Essstörungen

Eine Initiative der Abteilung Psychosomatik-Schmerzmedizin der Inneren Medizin 2 des Klinikums Mutterhaus (Dr. Werner Schaan) und der Abteilung für Klinische Psychologie und Psychotherapie des Kindes- und Jugendalters (Dr. Karoline Weiland-Heil)

 

Soziale Risikofaktoren

  • Gesellschaftliches Schlankheitsideal: Die heutige Zeit ist vor allem für Mädchen und Frauen durch ein Schönheitsideal geprägt, das vorgibt, dass nur „schöne“ und perfekt proportionierte Frauen erfolgreich sein können und geliebt werden.
  • Hohe Leistungsanforderungen: Vor allem in Schule, Studium und Beruf werden sehr hohe Erwartungsstandards gesetzt. Diese werden häufig von den Eltern vermittelt.

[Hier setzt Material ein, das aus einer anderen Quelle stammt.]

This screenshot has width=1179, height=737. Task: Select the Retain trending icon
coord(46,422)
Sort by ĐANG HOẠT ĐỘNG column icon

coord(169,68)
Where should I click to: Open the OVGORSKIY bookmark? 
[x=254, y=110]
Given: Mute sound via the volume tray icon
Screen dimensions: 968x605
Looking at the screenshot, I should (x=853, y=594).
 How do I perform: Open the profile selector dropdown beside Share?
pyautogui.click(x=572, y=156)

  • Überbehütung: Hiermit ist die Neigung gemeint, Heranwachsende zu sehr beschützen zu wollen.
  • Essverhalten in der Familie: Hiermit ist beispielsweise das Diäthalten von Familienmitgliedern gemeint, aber auch kritische Kommentare über Figur und Aussehen durch Familienmitglieder; manchmal leiden oder litten auch Eltern unter einer Essstörung.

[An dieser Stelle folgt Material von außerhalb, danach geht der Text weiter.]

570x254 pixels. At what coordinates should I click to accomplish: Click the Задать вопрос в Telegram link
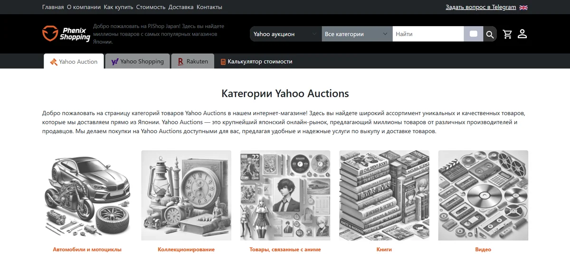(481, 7)
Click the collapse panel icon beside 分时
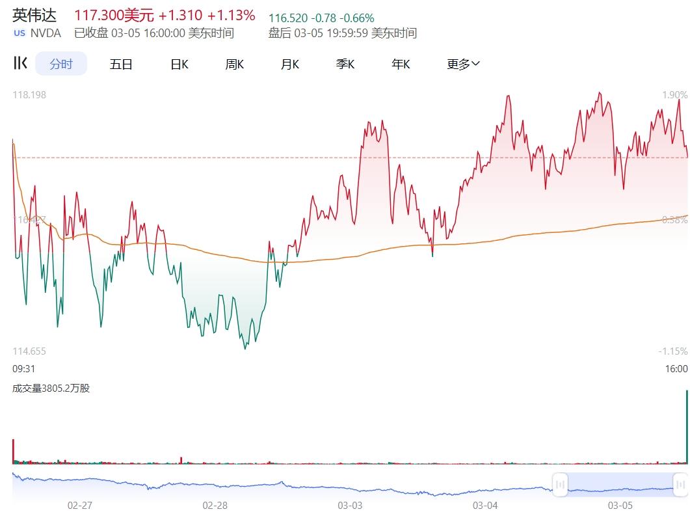Screen dimensions: 690x518 pos(20,63)
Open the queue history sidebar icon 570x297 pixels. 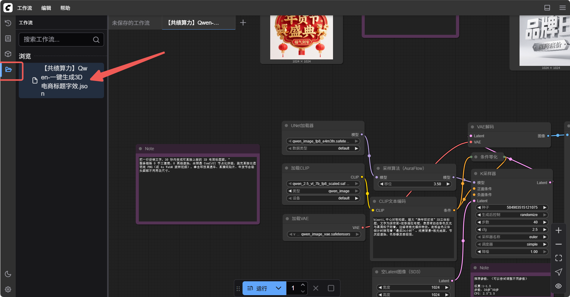point(8,23)
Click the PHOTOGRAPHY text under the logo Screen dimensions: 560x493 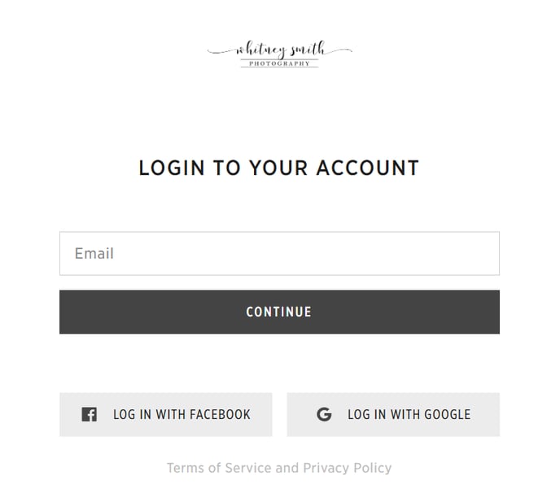[x=279, y=63]
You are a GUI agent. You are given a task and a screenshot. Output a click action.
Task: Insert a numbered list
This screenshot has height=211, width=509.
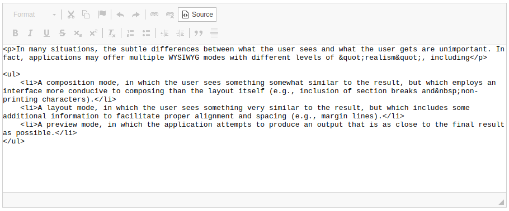[130, 33]
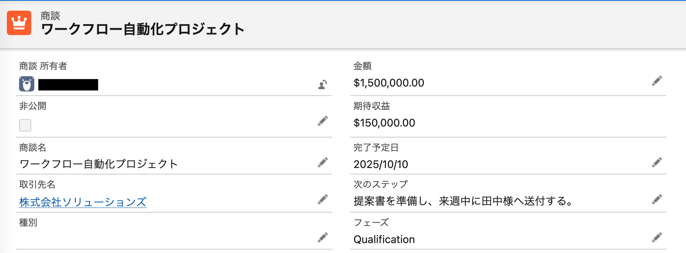Click the 次のステップ proposal text
The height and width of the screenshot is (253, 686).
pos(463,201)
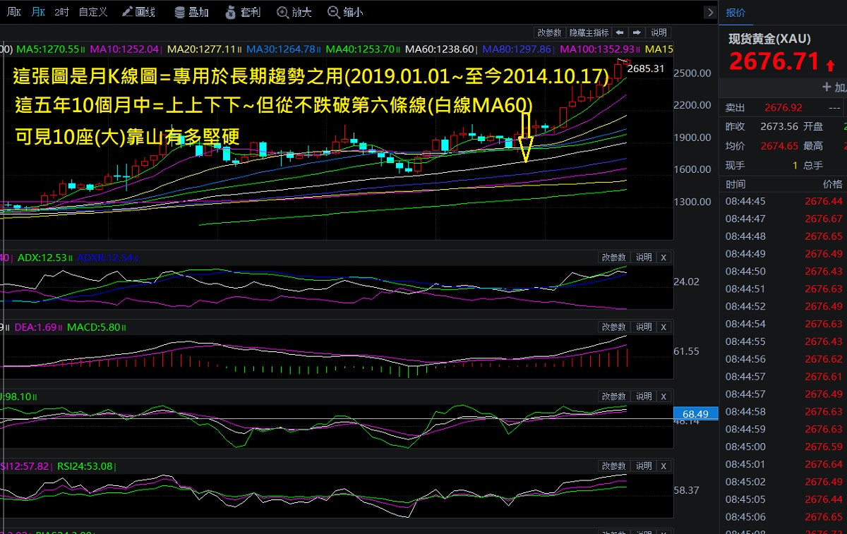Click the 68.49 blue price-axis marker
The width and height of the screenshot is (847, 534).
(695, 413)
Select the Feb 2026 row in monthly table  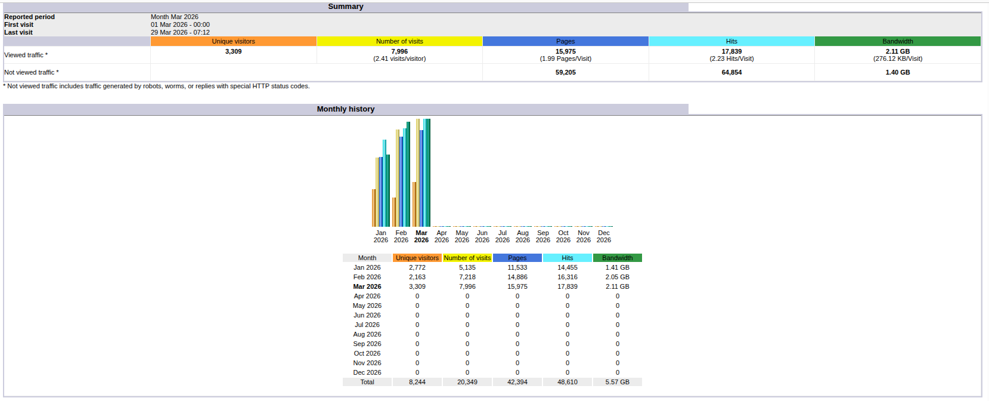click(367, 277)
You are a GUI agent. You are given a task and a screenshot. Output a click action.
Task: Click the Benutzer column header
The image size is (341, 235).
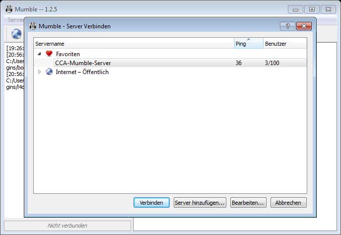click(x=284, y=44)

  • Ungünstige familiäre Muster im Umgang mit Konflikten, z. B. Vermeidung von Konflikten, aber auch ständige Streitereien.

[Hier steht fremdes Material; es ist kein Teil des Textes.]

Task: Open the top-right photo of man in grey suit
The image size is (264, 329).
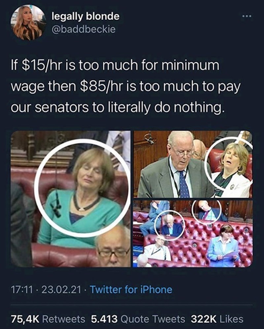Action: [193, 164]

  • Veränderung des Rollenverhaltens von Frauen: Neben den „traditionellen“ Anforderungen wie Haushalt, Kinderversorgung und Partnerin treten vermehrt berufliche Anforderungen in das Zentrum. Die Betroffenen wollen häufig allen Erwartungen gerecht werden und erleben sich als Versagerinnen, wenn dies nicht gelingt.